**AIM OF THE EXERCISE:** Starting at the line that has "お問い合わせ (25, 2491)" and stopping after the line that has "万願寺唐辛子 (82, 1609)", reproduce the listing below exactly; omit everything else.
◇ ◇ ◇ ◇ ◇
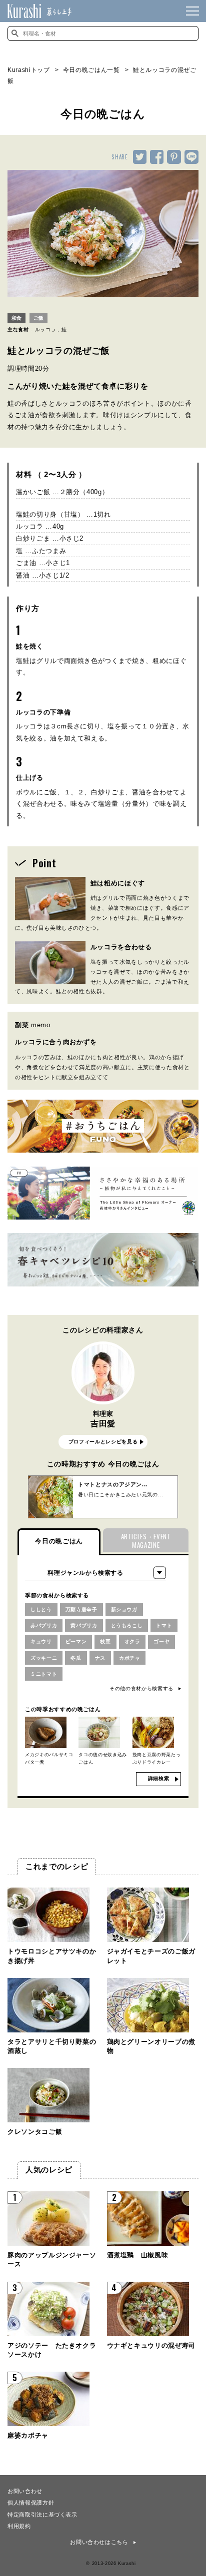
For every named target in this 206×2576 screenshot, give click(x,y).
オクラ (132, 1641)
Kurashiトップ (29, 69)
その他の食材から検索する (142, 1688)
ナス (100, 1658)
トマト (164, 1625)
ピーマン (76, 1641)
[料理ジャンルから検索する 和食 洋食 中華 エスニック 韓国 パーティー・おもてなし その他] (95, 1572)
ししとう (41, 1609)
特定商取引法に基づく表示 (43, 2514)
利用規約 (19, 2526)
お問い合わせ (25, 2491)
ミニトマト (43, 1674)
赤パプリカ (43, 1625)
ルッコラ (45, 329)
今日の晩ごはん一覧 (91, 69)
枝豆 (105, 1641)
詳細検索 (159, 1778)
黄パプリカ (83, 1625)
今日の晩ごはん (59, 1541)
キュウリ (41, 1641)
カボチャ (129, 1658)
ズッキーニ (43, 1658)
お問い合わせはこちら (99, 2542)
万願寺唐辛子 (82, 1609)
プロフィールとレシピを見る (103, 1441)
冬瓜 (75, 1658)
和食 (17, 318)
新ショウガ (124, 1609)
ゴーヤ (162, 1641)
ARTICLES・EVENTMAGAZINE (146, 1540)
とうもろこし (127, 1625)
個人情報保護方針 (31, 2502)
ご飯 (39, 318)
◇ ◇ ◇ ◇ ◇
**ANSWER FOR THE TASK:**
お問い合わせ (25, 2491)
ミニトマト (43, 1674)
赤パプリカ (43, 1625)
ルッコラ (45, 329)
今日の晩ごはん一覧 (91, 69)
枝豆 (105, 1641)
詳細検索 (159, 1778)
黄パプリカ (83, 1625)
今日の晩ごはん (59, 1541)
キュウリ (41, 1641)
カボチャ (129, 1658)
ズッキーニ (43, 1658)
お問い合わせはこちら (99, 2542)
万願寺唐辛子 (82, 1609)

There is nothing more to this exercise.